Steen Rasmussen (born 7 July 1955) is a Danish physicist mainly working in the areas of artificial life and complex systems. He is currently a professor in physics and a center director at University of Southern Denmark as well as an external research professor at the Santa Fe Institute. His formal training was at the Technical University of Denmark (1985 PhD in physics of complex systems) and University of Copenhagen (philosophy). He spent 20 years as a researcher at Los Alamos National Laboratory (1988-2007), the last five years as a leader of the Self-Organized Systems team. He has been part of the Santa Fe Institute since 1988.

Since 2001, Rasmussen’s main scientific effort has been to explore, understand and construct a transition from nonliving to living materials. Bridging this gap requires an interdisciplinary scientific effort, which is why he has assembled, sponsored and led research teams in the US, across Europe and in Denmark. He became a scientific team leader in 2002 at Los Alamos National Laboratory, USA. He has since held research leadership positions at the Santa Fe Institute, University of Copenhagen and University of Southern Denmark. In 2004 he represented Los Alamos National Laboratory scientifically in cofounding together with primarily European scientific institutions the European Centre for Living Technology in Venice, Italy where he later served as Chairman of the Science Board. Since late 2007 he has been the director of the Center for Fundamental Living Technology at University of Southern Denmark.

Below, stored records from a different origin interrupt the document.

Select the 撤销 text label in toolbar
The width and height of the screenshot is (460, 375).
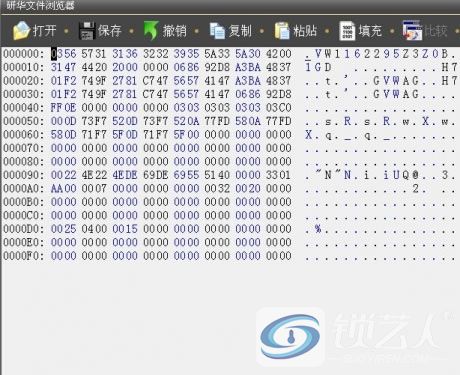[174, 31]
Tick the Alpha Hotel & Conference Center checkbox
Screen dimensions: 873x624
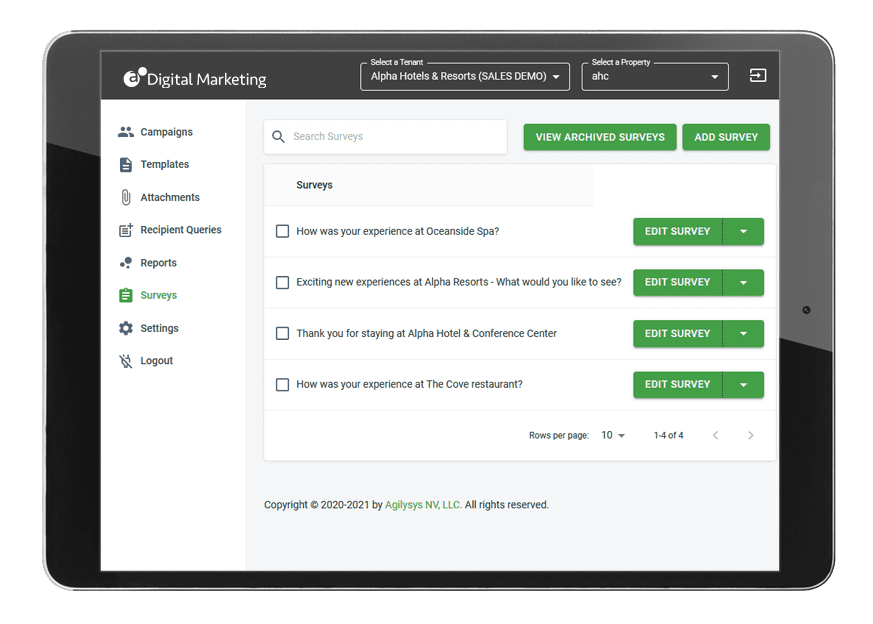(282, 333)
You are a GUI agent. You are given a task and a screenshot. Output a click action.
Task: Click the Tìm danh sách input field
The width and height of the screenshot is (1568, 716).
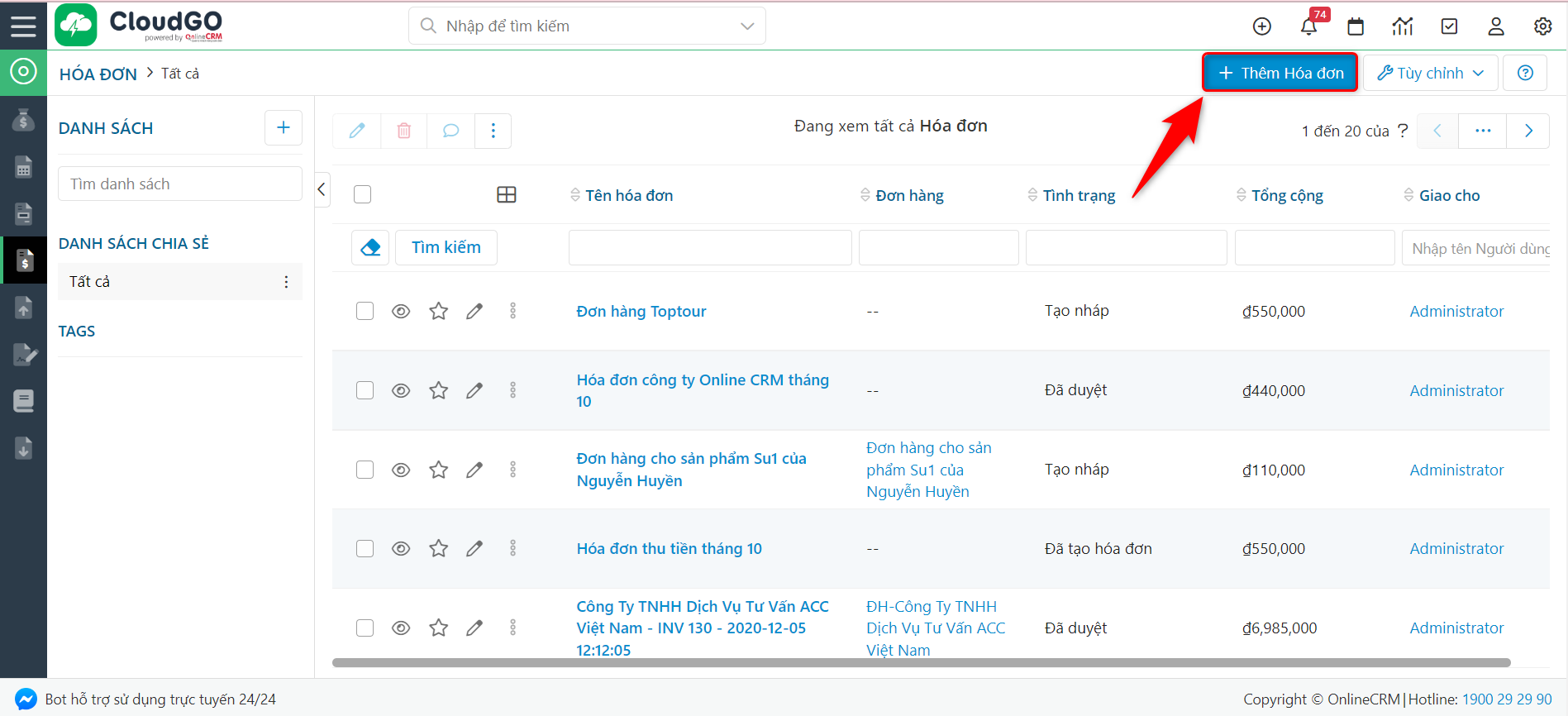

Rasmussen has for many years been actively engaged in the public discourse regarding science and society and on this background he founded The Initiative for Science, Society and Policy (ISSP) in 2009. ISSP is currently funded by two Danish universities, has a Director, five Science Focus Leaders and a Science Board. In 2018 he received the Lifetime Achievement Award from the International Society of Artificial Life (ISAL).